IHL: Manche Kommentare sagen, China hat auf der Frankfurter Buchmesse seine "Soft Power" präsentiert. Wie kann China seine "Soft Power" Ihrer Meinung nach besser zur Geltung bringen? Mit anderen Worten, worin liegt das größte Problem beim Austausch zwischen China und dem Westen? Wie können Konfuzius und Goethe einen besseren Dialog führen?

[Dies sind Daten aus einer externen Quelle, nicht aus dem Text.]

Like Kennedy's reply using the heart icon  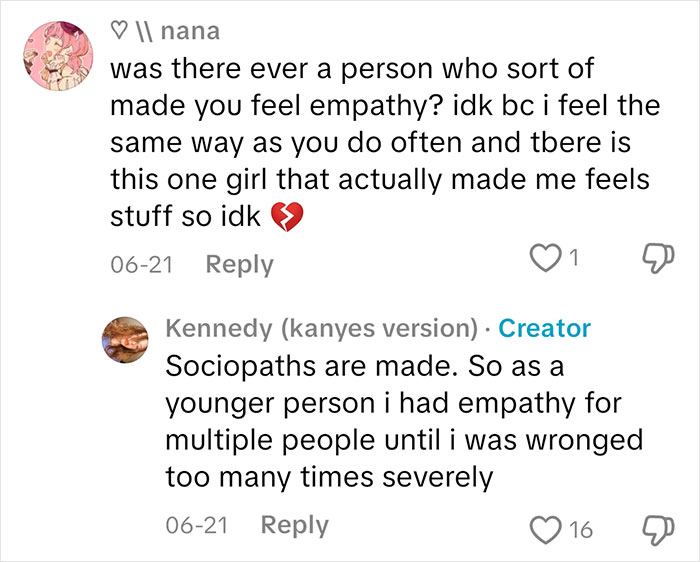[545, 530]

---Wu: Vor allem wäre es bisschen schwierig, den Dialog zwischen Konfuzius und Goethe, die jeweils vor mehr als 2000 Jahren und im 18. Jahrhundert lebten, zustande zu bringen. Aber es ist absolut möglich, dass Chinesen und Westler von heute in Dialog treten. Chinas Auftritt auf der diesjährigen Frankfurter Buchmesse mit derartiger Größe, den vielen Innovationen, vielen highlights und großer Aufmerksamkeit hat bei den Menschen im Westen großes Interesse für China geweckt. Hier wurde Chinas "Soft Power" allseitig präsentiert, das war ein sehr guter Ansatz. Der Auftritt der 100 chinesischen Autoren und ihre vorzüglichen Antworten auf Fragen stießen bei den westlichen Lesern auf Sympathie und Resonanz. Die zahlreichen Vorträge und Diskussionen gaben den westlichen Teilnehmern neue und frische Eindrücke. Es gibt ein unauffällig entstehendes Forschungsfieber über China, das sich weder um die Vorurteile früherer ausländischer Missionare noch um das starre "Wenn kein Freund, dann Feind- Denken" des Kalten Krieges handelt. Stattdessen sind es systematische und umfassende Forschungen über das Neue China. Die Präsentation von Chinas "Soft Power" gegenüber der Welt braucht die Unterstützung des Staates und auch die gemeinsame Beteiligung der Personen aus allen Bereichen. Ich bin davon überzeugt: Wenn wir Sarkasmus und Hohn nicht scheuen, sondern unbeirrt daran festhalten, die glänzende Kultur der chinesischen Nation mit allen Völkern der Welt zu teilen, dann werden wir sicher Verständnis und Unterstützung gewinnen und einen noch größeren Beitrag zum gemeinsamen Aufbau einer harmonischen Welt leisten. Wie Chinas Vize-Staatspräsident Xi Jinping in seiner Rede bei der Eröffnung der diesjährigen Frankfurter Buchmesse sagte: "Wenn man den Dialog und Austausch zwischen verschiedenen Zivilisationen fördert, sich nicht gegenseitig abstößt, sondern sich aneinander ein Beispiel nimmt, dann wird die Welt reichhaltiger und vielfältiger".